RECORDS TO USE
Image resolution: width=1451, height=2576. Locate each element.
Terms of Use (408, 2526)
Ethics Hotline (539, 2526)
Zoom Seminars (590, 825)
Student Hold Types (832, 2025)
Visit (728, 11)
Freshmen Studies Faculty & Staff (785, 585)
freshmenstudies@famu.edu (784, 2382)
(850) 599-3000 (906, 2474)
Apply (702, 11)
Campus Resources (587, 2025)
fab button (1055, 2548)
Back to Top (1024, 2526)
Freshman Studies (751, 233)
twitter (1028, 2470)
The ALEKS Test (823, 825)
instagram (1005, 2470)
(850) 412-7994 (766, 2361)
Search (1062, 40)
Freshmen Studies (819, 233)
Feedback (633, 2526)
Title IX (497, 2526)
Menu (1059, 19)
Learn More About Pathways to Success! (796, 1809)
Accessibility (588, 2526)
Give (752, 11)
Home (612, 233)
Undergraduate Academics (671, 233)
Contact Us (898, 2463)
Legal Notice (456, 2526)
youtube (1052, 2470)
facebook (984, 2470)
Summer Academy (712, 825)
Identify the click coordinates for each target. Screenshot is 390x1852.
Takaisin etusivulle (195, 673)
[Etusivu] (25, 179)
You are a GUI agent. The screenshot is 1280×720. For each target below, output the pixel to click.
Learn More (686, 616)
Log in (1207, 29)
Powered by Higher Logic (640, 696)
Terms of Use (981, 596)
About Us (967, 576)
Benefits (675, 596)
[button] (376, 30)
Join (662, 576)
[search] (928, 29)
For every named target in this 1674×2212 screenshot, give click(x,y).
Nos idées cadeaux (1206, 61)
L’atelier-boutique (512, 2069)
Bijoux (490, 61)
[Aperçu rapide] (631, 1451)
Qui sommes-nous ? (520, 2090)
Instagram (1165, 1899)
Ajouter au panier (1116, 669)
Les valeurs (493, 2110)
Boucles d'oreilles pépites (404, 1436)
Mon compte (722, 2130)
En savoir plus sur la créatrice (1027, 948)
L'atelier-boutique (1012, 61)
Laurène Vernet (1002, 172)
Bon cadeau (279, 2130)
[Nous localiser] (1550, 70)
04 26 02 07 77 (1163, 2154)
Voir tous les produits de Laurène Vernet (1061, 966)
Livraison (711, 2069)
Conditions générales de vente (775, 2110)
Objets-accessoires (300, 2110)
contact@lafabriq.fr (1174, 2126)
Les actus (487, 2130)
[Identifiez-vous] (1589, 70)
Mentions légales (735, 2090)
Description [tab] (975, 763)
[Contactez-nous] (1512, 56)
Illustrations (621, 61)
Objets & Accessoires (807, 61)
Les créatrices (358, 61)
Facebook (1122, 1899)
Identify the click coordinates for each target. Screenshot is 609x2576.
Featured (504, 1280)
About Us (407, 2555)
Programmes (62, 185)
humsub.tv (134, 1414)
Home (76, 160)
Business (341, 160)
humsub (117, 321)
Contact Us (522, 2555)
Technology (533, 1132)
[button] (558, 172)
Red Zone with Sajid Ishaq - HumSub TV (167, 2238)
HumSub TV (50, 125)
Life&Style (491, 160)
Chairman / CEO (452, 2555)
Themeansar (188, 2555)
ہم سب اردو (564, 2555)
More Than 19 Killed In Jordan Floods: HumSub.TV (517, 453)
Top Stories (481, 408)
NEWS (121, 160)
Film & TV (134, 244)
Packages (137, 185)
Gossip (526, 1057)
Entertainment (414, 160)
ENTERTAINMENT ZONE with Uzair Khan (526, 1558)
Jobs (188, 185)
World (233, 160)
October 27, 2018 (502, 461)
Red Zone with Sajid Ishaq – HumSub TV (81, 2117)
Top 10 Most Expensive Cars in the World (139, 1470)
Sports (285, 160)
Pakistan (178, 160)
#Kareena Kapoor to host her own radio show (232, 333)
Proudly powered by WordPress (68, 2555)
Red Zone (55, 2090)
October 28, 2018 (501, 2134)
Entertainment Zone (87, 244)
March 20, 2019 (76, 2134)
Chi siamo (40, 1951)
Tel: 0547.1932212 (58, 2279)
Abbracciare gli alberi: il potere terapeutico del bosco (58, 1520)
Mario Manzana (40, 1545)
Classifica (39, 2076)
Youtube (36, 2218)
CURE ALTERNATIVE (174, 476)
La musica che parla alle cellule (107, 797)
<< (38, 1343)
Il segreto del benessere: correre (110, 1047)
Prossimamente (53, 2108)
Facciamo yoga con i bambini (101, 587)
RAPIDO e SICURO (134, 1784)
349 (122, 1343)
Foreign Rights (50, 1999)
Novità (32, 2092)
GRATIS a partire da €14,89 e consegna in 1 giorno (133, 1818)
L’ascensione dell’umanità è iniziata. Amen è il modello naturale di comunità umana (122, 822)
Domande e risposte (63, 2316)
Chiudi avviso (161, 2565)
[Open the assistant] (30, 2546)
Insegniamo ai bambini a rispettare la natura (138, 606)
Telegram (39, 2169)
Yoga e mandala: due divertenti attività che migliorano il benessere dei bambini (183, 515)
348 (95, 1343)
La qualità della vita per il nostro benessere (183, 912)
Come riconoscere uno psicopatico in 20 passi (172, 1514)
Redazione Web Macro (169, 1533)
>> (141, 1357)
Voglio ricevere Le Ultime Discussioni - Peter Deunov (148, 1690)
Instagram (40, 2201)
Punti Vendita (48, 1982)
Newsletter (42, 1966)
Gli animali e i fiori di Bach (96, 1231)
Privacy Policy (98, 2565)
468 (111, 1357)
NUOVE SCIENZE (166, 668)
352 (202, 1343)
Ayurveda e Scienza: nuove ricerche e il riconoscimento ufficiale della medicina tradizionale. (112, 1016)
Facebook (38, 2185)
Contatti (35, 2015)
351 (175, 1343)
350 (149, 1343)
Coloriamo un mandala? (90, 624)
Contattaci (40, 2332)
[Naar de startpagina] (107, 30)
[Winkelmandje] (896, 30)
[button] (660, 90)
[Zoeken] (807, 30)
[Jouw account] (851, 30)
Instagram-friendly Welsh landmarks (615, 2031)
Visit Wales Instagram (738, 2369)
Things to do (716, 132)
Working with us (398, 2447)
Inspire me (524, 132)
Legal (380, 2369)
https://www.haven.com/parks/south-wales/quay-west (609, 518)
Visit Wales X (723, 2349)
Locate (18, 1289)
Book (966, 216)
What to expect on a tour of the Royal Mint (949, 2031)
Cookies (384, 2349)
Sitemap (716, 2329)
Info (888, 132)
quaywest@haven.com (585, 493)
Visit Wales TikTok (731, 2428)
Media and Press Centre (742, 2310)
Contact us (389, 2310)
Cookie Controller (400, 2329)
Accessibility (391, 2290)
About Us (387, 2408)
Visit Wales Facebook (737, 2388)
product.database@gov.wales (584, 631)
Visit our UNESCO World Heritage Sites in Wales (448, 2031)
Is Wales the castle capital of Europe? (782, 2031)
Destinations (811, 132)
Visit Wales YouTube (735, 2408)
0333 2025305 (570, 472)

AIM OF THE EXERCISE
Set down, unchanged, only those lines above that fall between the line with "Ajouter au panier (1116, 669)" and the line with "GRATIS a partire", the two end lines included.

SOLUTION FOR THIS EXERCISE
Ajouter au panier (1116, 669)
Les valeurs (493, 2110)
Boucles d'oreilles pépites (404, 1436)
Mon compte (722, 2130)
En savoir plus sur la créatrice (1027, 948)
L'atelier-boutique (1012, 61)
Laurène Vernet (1002, 172)
Bon cadeau (279, 2130)
[Nous localiser] (1550, 70)
04 26 02 07 77 (1163, 2154)
Voir tous les produits de Laurène Vernet (1061, 966)
Livraison (711, 2069)
Conditions générales de vente (775, 2110)
Objets-accessoires (300, 2110)
contact@lafabriq.fr (1174, 2126)
Les actus (487, 2130)
[Identifiez-vous] (1589, 70)
Mentions légales (735, 2090)
Description [tab] (975, 763)
[Contactez-nous] (1512, 56)
Illustrations (621, 61)
Objets & Accessoires (807, 61)
Les créatrices (358, 61)
Facebook (1122, 1899)
Identify the click coordinates for each target. Screenshot is 609x2576.
Featured (504, 1280)
About Us (407, 2555)
Programmes (62, 185)
humsub.tv (134, 1414)
Home (76, 160)
Business (341, 160)
humsub (117, 321)
Contact Us (522, 2555)
Technology (533, 1132)
[button] (558, 172)
Red Zone with Sajid Ishaq - HumSub TV (167, 2238)
HumSub TV (50, 125)
Life&Style (491, 160)
Chairman / CEO (452, 2555)
Themeansar (188, 2555)
ہم سب اردو (564, 2555)
More Than 19 Killed In Jordan Floods: HumSub.TV (517, 453)
Top Stories (481, 408)
NEWS (121, 160)
Film & TV (134, 244)
Packages (137, 185)
Gossip (526, 1057)
Entertainment (414, 160)
ENTERTAINMENT ZONE with Uzair Khan (526, 1558)
Jobs (188, 185)
World (233, 160)
October 27, 2018 (502, 461)
Red Zone with Sajid Ishaq – HumSub TV (81, 2117)
Top 10 Most Expensive Cars in the World (139, 1470)
Sports (285, 160)
Pakistan (178, 160)
#Kareena Kapoor to host her own radio show (232, 333)
Proudly powered by WordPress (68, 2555)
Red Zone (55, 2090)
October 28, 2018 (501, 2134)
Entertainment Zone (87, 244)
March 20, 2019 (76, 2134)
Chi siamo (40, 1951)
Tel: 0547.1932212 (58, 2279)
Abbracciare gli alberi: il potere terapeutico del bosco (58, 1520)
Mario Manzana (40, 1545)
Classifica (39, 2076)
Youtube (36, 2218)
CURE ALTERNATIVE (174, 476)
La musica che parla alle cellule (107, 797)
<< (38, 1343)
Il segreto del benessere: correre (110, 1047)
Prossimamente (53, 2108)
Facciamo yoga con i bambini (101, 587)
RAPIDO e SICURO (134, 1784)
349 (122, 1343)
Foreign Rights (50, 1999)
Novità (32, 2092)
GRATIS a partire da €14,89 e consegna in 1 giorno (133, 1818)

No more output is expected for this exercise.